We also want to put pressure on the music industry to clean up their act, to do some self-regulating. We've asked them to put a warning label on the outside of all the albums that have material that's inappropriate for younger kids. Prince's album, Purple Rain, is a perfect example because "Let's Go Crazy" was a Top 40 tune and lots of little kids like Tipper Gore's then 11-year-old daughter wanted to buy it, so they did and then when they got home and listened to it there was darling Nikki masturbating with a magazine in a hotel lobby. Her mother was incensed about that. We're not saying sales should be restricted or anything; we're not legislating people's morality. What we're doing is saying look, for those of us who care, give us some information so that we won't buy these things for our younger children if it's noted on there that it contains inappropriate material.
MT: How do you respond to the claim that PMRC is effectively advocating a form of censorship?

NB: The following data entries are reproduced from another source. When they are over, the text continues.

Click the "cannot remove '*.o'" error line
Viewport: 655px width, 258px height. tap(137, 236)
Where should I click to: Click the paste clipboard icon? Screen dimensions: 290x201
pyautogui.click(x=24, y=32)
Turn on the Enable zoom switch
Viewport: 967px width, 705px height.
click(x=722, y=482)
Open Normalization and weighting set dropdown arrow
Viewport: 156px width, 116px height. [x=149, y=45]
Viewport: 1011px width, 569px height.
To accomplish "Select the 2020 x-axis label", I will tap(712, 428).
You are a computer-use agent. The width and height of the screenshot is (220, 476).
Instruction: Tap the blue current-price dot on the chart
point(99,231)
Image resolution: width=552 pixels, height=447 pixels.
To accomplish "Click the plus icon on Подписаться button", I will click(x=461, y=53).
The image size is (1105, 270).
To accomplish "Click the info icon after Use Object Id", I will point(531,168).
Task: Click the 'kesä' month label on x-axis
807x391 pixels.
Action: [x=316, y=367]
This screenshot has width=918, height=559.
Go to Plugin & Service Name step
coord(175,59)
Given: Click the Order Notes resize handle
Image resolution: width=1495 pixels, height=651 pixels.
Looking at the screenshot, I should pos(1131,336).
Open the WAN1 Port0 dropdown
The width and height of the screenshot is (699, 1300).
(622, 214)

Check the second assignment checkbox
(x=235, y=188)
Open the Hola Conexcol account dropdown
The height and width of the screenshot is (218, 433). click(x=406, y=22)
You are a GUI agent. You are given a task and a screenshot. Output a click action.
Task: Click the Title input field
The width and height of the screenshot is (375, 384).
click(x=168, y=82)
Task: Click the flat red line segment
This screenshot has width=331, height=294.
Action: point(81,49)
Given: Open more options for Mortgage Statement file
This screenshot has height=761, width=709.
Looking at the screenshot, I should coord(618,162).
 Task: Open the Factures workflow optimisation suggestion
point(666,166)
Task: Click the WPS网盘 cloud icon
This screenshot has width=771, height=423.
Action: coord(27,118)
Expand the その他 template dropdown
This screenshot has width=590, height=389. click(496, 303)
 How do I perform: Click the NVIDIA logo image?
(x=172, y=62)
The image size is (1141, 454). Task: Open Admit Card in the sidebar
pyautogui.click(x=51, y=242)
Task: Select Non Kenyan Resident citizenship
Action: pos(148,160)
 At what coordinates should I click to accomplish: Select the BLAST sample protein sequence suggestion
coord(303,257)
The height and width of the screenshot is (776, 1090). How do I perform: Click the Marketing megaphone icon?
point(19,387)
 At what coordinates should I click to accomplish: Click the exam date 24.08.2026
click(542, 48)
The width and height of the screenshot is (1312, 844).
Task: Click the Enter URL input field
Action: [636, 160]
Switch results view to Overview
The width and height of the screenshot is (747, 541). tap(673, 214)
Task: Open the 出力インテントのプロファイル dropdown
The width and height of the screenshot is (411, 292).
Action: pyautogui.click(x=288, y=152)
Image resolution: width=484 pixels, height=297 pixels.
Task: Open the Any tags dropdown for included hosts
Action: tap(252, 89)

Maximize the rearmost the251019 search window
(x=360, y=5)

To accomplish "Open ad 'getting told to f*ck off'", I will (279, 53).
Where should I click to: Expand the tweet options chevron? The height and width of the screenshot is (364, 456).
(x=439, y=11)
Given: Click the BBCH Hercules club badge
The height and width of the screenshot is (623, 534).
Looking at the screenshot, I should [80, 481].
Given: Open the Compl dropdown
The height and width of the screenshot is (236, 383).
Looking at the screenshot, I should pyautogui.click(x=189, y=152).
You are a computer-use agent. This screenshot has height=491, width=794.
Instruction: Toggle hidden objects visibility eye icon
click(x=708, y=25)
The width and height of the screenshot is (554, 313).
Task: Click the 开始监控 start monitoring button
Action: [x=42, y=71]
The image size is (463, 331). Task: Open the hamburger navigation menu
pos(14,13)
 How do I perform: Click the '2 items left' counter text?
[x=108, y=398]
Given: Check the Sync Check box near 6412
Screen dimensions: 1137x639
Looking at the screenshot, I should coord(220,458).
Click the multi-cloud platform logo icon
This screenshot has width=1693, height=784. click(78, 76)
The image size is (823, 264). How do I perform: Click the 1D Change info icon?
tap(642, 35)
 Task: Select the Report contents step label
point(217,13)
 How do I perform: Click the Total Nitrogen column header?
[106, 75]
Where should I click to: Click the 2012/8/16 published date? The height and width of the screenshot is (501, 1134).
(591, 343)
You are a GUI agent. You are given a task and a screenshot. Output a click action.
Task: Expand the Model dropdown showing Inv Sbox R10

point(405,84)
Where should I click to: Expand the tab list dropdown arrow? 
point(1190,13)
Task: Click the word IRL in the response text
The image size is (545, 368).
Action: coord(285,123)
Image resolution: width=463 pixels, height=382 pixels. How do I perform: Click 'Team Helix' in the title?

Baker: We're not telling them they can't write the lyrics, we're not telling stores they can't sell the lyrics, we're saying just give us information to let us know what kind of lyrics they are. We're not asking that all lyrics are written on the back, only those that get a warning label. Why do they mind having the lyrics written on the back? We feel as consumers we should be given information to let us know when objectionable material is going to be on an album or cassette before we buy it. Listen, if somebody wants to buy their eight-year old or two-year-old child an album with an "R," that's their prerogative. But let us who don't want it have the information so we won't spend our money buying that trash.
MT: In terms of labels or ratings, what kind of records would this apply to?
Baker: Any mode of music that's singing about explicit sex, violence, glorifying drugs or alcohol or the occult.
MT: Would it go on country and western type records?
Baker: Of course. It would go on any kind, on anybody using "blatant, explicit lyric content." We have asked the RIAA to appoint a panel to define that. So it would cover any mode, even classical.
MT: How would these things be practically implemented? Who would be the people making these decisions? Who would decide who gets what rating?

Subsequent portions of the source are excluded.